Search Unity

Branches - how expensive are they?

Discussion in 'Shaders' started by pvloon, Sep 25, 2012.

  1. pvloon

    pvloon

    Joined:
    Oct 5, 2011
    Posts:
    586
    Hi,

    As you might know from showcase I'm doing GPU particles, with potentially millions of particles on screen. I need performance to be as high as possible, but I end up frequently with a question: To branch or not to branch? Take the following:


    Code (csharp):
    1.  
    2. if (someValue != 0)
    3. {
    4. //complicated calculation and such
    5. }
    6. else
    7. {
    8. //simplified calculation, for this scenario (And let's say more than 40% of branches take this path.
    9. }
    10.  
    On CPU I'm sure this would be faster, however, on GPU people seem to stress alot over branches. Would they be slower than doing the actualy calculation? In my case, a example would be:

    Code (csharp):
    1.  
    2. //shortened and simplified a bit
    3. float3 dif = somePos - someOtherPos;
    4.  
    5. if (rotated)//let's say this happens between 40-60% of the time
    6. {
    7. dif = float3(dot(dif, axisX), dot(dif, axisY), dot(dif, axisZ));
    8. }
    9.  
    10.  
    Would this be slower of faster without the branch?

    Thanks!
    -Arthur


    (O, and I'm talking about CG)
     
    Last edited: Sep 25, 2012
  2. Aras

    Aras

    Unity Technologies

    Joined:
    Nov 7, 2005
    Posts:
    4,536
    TL;DR: Doing a branch to avoid several dot products is almost certainly going to be slower.

    Longer answer:

    There are various forms of branching. "static branching" is when the same branch is always taken for the whole draw call - e.g. anything that is based on shader properties and not per-vertex/per-pixel data. These branches are usually "quite ok"; there's some overhead in the branch itself, but otherwise the GPU can happily run exactly the same code for all vertices / pixels.

    "Dynamic branching" is when you branch on something that can be different for each vertex or pixel.
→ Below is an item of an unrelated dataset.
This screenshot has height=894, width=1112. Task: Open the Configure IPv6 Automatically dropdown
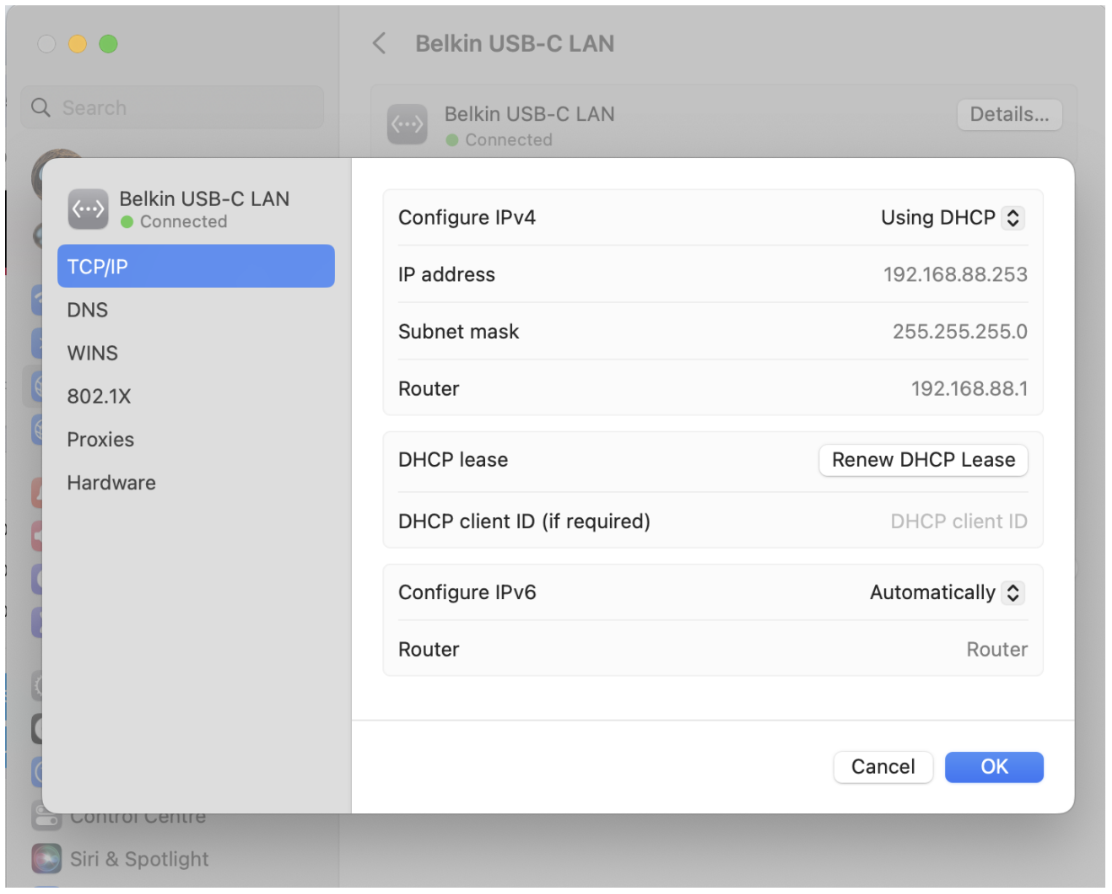click(946, 592)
Now, GPUs process quite a lot of vertices / pixels at once; and one of the ways that makes GPUs fast is because for a bunch of those parallel "work items" they run exactly the same code. If all of them happen to take the same side of a branch - good. If, however, some of them take different branch, then GPU runs both sides of the branch, and just discards some of the results.
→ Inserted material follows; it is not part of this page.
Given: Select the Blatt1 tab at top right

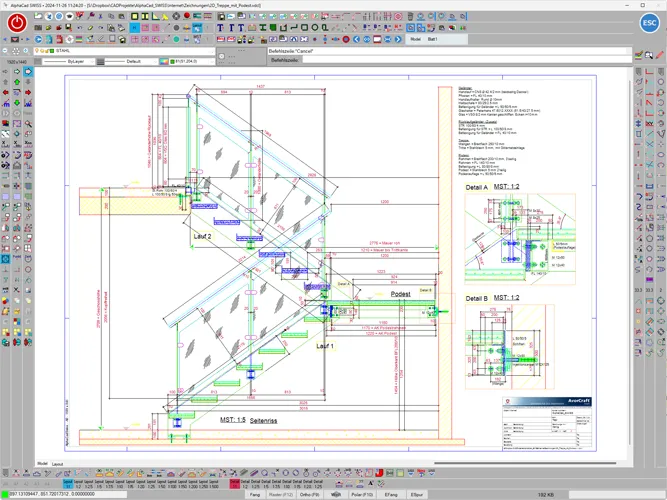Looking at the screenshot, I should (433, 39).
    So, for dynamic branch to be a win, it has to be quite "coherent" (worst case: different branch for each pixel; good case: same branch for large portions of the screen), and the code that is under the branch has to be quite big. A rule of thumb is probably "30+ instructions". For example a branch to detect if pixel is outside of light's range and to skip whole calculation of BRDF attenuation would make sense - it's both coherent on the screen and skips quite a lot of computation.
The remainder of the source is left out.